- Your task
Reproduce each line of the records below verbatim, in the same order.
======== Recorded information ========
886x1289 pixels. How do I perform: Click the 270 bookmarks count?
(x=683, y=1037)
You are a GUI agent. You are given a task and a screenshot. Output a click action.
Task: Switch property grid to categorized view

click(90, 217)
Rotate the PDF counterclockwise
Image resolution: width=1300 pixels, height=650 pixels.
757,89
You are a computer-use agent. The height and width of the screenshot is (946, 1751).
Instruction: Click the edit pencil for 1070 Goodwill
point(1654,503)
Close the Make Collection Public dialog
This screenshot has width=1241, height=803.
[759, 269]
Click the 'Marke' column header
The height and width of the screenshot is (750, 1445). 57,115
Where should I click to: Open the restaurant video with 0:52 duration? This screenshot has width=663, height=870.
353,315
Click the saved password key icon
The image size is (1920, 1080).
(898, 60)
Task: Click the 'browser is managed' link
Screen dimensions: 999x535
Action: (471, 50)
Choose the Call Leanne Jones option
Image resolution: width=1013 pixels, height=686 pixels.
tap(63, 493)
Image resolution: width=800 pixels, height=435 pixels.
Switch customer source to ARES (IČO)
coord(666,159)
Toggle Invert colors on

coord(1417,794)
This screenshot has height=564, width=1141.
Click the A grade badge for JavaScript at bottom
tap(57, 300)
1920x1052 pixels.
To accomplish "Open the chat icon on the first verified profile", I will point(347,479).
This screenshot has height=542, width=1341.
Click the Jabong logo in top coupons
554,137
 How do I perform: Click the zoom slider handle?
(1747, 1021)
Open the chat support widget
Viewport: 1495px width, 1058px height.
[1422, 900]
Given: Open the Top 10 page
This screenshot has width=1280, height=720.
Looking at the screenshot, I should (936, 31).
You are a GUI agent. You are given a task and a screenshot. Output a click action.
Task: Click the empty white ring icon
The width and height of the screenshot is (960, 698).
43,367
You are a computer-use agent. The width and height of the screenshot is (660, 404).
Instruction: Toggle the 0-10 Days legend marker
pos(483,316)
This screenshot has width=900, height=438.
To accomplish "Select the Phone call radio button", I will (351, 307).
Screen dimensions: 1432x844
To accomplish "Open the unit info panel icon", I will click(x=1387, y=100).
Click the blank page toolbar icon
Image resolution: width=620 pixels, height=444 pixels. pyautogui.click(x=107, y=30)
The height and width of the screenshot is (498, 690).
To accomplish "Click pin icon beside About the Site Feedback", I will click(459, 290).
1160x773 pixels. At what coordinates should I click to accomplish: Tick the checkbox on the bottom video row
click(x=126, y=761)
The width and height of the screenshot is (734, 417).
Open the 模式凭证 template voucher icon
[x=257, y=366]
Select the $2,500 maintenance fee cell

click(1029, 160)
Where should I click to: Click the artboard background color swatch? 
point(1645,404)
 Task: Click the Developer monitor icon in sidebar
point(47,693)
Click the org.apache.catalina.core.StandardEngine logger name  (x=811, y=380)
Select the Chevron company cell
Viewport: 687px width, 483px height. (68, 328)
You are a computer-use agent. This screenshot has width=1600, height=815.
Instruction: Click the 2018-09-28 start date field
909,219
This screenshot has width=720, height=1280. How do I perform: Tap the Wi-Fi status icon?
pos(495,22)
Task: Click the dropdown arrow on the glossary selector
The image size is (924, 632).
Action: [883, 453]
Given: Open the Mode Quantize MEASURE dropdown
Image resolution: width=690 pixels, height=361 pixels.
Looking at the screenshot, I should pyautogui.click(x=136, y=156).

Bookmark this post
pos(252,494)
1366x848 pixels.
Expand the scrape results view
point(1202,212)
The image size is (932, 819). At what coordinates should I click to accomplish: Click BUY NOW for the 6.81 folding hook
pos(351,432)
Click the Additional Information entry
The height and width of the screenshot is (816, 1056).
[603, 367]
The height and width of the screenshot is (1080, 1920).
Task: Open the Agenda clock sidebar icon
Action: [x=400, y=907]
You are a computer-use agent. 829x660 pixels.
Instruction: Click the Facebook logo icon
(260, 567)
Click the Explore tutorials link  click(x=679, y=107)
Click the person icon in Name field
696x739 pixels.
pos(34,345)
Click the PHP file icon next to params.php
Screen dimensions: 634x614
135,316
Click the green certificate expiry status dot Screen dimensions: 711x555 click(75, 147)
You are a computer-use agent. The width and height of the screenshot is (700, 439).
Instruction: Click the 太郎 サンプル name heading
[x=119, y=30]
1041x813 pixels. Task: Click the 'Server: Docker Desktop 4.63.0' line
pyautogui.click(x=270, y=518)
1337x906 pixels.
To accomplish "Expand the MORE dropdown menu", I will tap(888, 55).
========
- Correct result
886x1289 pixels. How do I perform: Click the 270 bookmarks count?
(x=683, y=1037)
You are a GUI agent. You are given a task and a screenshot. Output a click action.
Task: Switch property grid to categorized view

click(90, 217)
Rotate the PDF counterclockwise
Image resolution: width=1300 pixels, height=650 pixels.
757,89
You are a computer-use agent. The height and width of the screenshot is (946, 1751).
Instruction: Click the edit pencil for 1070 Goodwill
point(1654,503)
Close the Make Collection Public dialog
This screenshot has width=1241, height=803.
[759, 269]
Click the 'Marke' column header
The height and width of the screenshot is (750, 1445). 57,115
Where should I click to: Open the restaurant video with 0:52 duration? This screenshot has width=663, height=870.
353,315
Click the saved password key icon
The image size is (1920, 1080).
(898, 60)
Task: Click the 'browser is managed' link
Screen dimensions: 999x535
Action: (471, 50)
Choose the Call Leanne Jones option
Image resolution: width=1013 pixels, height=686 pixels.
tap(63, 493)
Image resolution: width=800 pixels, height=435 pixels.
Switch customer source to ARES (IČO)
coord(666,159)
Toggle Invert colors on

coord(1417,794)
This screenshot has height=564, width=1141.
Click the A grade badge for JavaScript at bottom
tap(57, 300)
1920x1052 pixels.
To accomplish "Open the chat icon on the first verified profile", I will point(347,479).
This screenshot has height=542, width=1341.
Click the Jabong logo in top coupons
554,137
 How do I perform: Click the zoom slider handle?
(1747, 1021)
Open the chat support widget
Viewport: 1495px width, 1058px height.
[1422, 900]
Given: Open the Top 10 page
This screenshot has width=1280, height=720.
Looking at the screenshot, I should (936, 31).
You are a GUI agent. You are given a task and a screenshot. Output a click action.
Task: Click the empty white ring icon
The width and height of the screenshot is (960, 698).
43,367
You are a computer-use agent. The width and height of the screenshot is (660, 404).
Instruction: Toggle the 0-10 Days legend marker
pos(483,316)
This screenshot has width=900, height=438.
To accomplish "Select the Phone call radio button", I will (351, 307).
Screen dimensions: 1432x844
To accomplish "Open the unit info panel icon", I will click(x=1387, y=100).
Click the blank page toolbar icon
Image resolution: width=620 pixels, height=444 pixels. pyautogui.click(x=107, y=30)
The height and width of the screenshot is (498, 690).
To accomplish "Click pin icon beside About the Site Feedback", I will click(459, 290).
1160x773 pixels. At what coordinates should I click to accomplish: Tick the checkbox on the bottom video row
click(x=126, y=761)
The width and height of the screenshot is (734, 417).
Open the 模式凭证 template voucher icon
[x=257, y=366]
Select the $2,500 maintenance fee cell

click(1029, 160)
Where should I click to: Click the artboard background color swatch? 
point(1645,404)
 Task: Click the Developer monitor icon in sidebar
point(47,693)
Click the org.apache.catalina.core.StandardEngine logger name  (x=811, y=380)
Select the Chevron company cell
Viewport: 687px width, 483px height. (68, 328)
You are a computer-use agent. This screenshot has width=1600, height=815.
Instruction: Click the 2018-09-28 start date field
909,219
This screenshot has width=720, height=1280. How do I perform: Tap the Wi-Fi status icon?
pos(495,22)
Task: Click the dropdown arrow on the glossary selector
The image size is (924, 632).
Action: [883, 453]
Given: Open the Mode Quantize MEASURE dropdown
Image resolution: width=690 pixels, height=361 pixels.
Looking at the screenshot, I should pyautogui.click(x=136, y=156).

Bookmark this post
pos(252,494)
1366x848 pixels.
Expand the scrape results view
point(1202,212)
The image size is (932, 819). At what coordinates should I click to accomplish: Click BUY NOW for the 6.81 folding hook
pos(351,432)
Click the Additional Information entry
The height and width of the screenshot is (816, 1056).
[603, 367]
The height and width of the screenshot is (1080, 1920).
Task: Open the Agenda clock sidebar icon
Action: [x=400, y=907]
You are a computer-use agent. 829x660 pixels.
Instruction: Click the Facebook logo icon
(260, 567)
Click the Explore tutorials link  click(x=679, y=107)
Click the person icon in Name field
696x739 pixels.
pos(34,345)
Click the PHP file icon next to params.php
Screen dimensions: 634x614
135,316
Click the green certificate expiry status dot Screen dimensions: 711x555 click(75, 147)
You are a computer-use agent. The width and height of the screenshot is (700, 439).
Instruction: Click the 太郎 サンプル name heading
[x=119, y=30]
1041x813 pixels. Task: Click the 'Server: Docker Desktop 4.63.0' line
pyautogui.click(x=270, y=518)
1337x906 pixels.
To accomplish "Expand the MORE dropdown menu", I will tap(888, 55).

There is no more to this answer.